Ellery is an unincorporated community on the border of Edwards and Wayne counties in the U.S. state of Illinois. The eastern side lies in Edwards and the west side in Wayne; the county line runs down the main street.

==History==

Ellery was created in 1880 and was named for the man who surveyed the railroad right of way and the town blocks.

William Lines had donated many lots for the settlement and had been instrumental in securing the stock pens built there on the railroad. Therefore, it was suggested that the town should be called Linesville. However, when that name was submitted for the name of the post office, it was rejected as there was already a Linsville in the state.
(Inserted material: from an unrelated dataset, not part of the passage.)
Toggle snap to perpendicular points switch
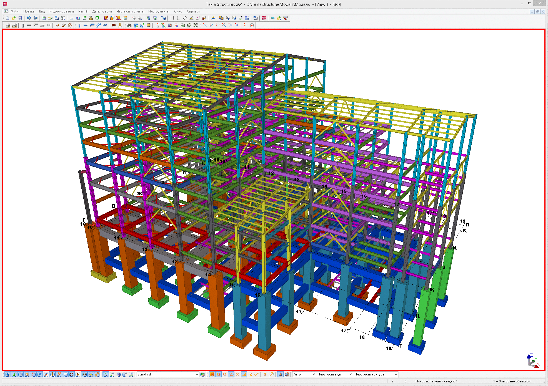 (244, 374)
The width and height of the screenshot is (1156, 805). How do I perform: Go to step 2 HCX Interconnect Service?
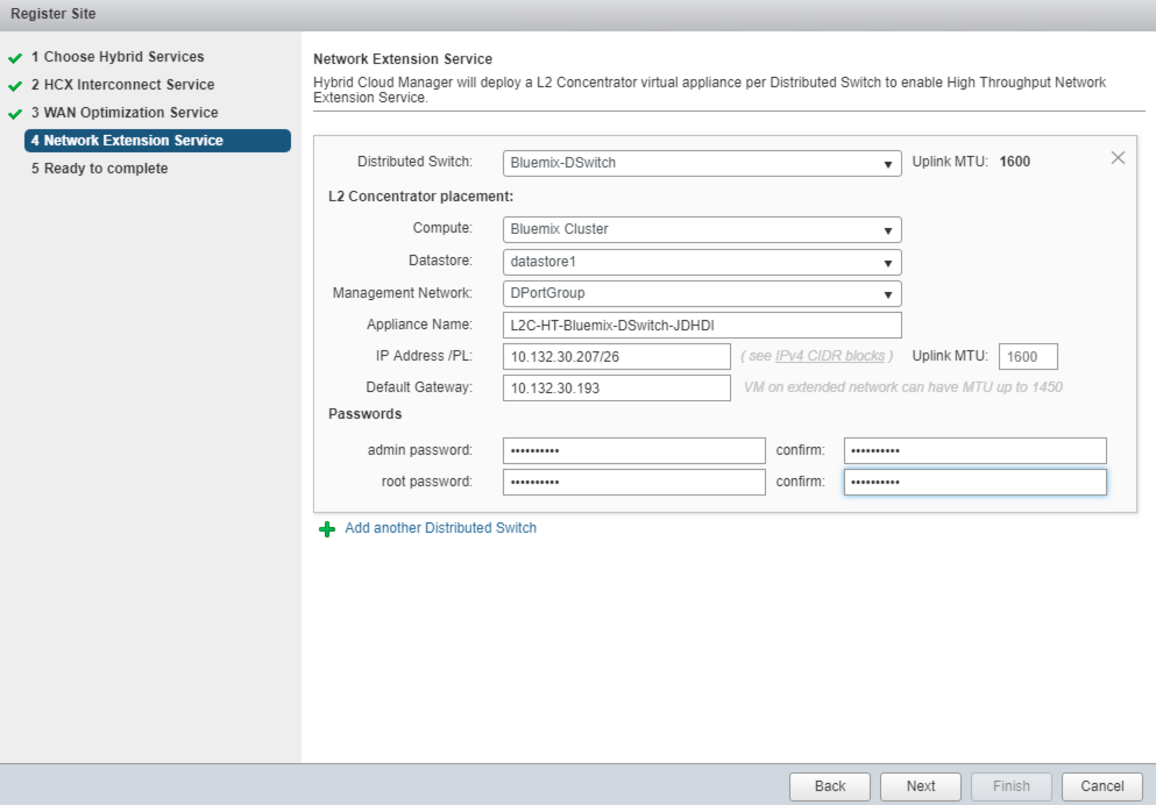click(x=129, y=84)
The post office has always been on the east side of the street in Edwards County, so the town is listed in Edwards County, Illinois. The business section of town was always in Wayne County.
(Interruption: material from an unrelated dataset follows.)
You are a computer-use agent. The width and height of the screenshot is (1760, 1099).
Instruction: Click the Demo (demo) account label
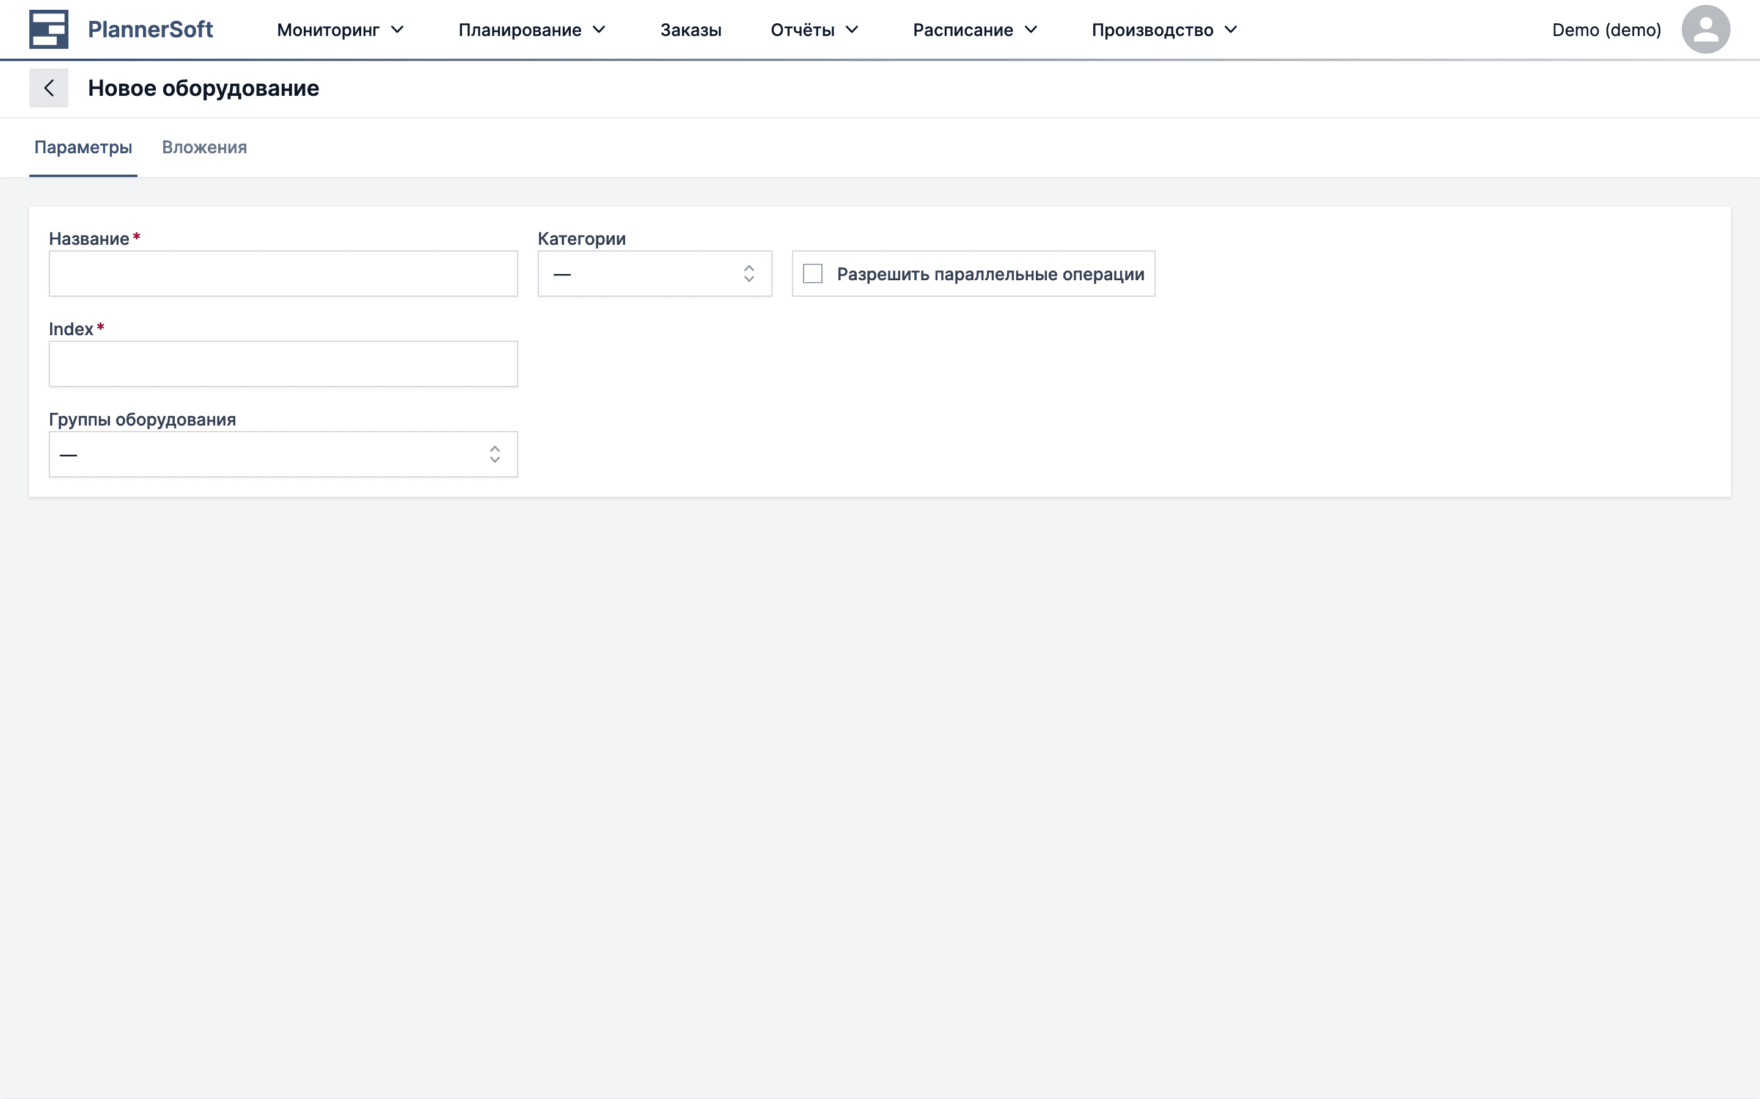pos(1606,30)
Although Ellery never had a school within its limits, it early built a church, the Ellery Christian Church, which still functions. At one time there was a woolen Mill which stood at the north end of Ellery. For several years a creamery operated at the south end.

Although small, Ellery is compact and neat. It is composed of forty-five lots, each 66x 132 feet in size. The streets were of the same width and named Main, Edwards and Wayne. The alleys were 12 feet wide. In all, the town covers a square with sides only one-eight of a mile long.

For a considerable time, Ellery was quite a busy place. At one time it had five stores kept by Mr. Lance and son, Albert Kimbrell, Morris Mckibben and George Knodell. They also had two barber shops kept by Thomas meadows and Frank Clutter. Ezra Michels built the first house in Ellery. The first store was built in 1882, north of the railroad and operated by Bob Ramsey and Ted Woods.

George Pettigrew had one of the first stores in Ellery. It was in Wayne County. Others, including Morrie McKibben, later had a store in that same building. Al Kimbrell had a store near the same spot for several year: he was also postmaster during the first decade of the 19th Century. a Mr. Land then kept store in the same building. Later Nell Rook Murphy (the postmistress)
and May Inskeep Woods operated a store there.

Lafayette lines built a frame store, south of the railroad tracks, which Mr. Lance bought and moved across the street and farther south where it was used as a blacksmith shop by Wright Willis.
At one time George Stroup had a large sawmill and grist mill, about 40 x 50 feet in size and three stories high. In July 1915 a grain elevator was constructed.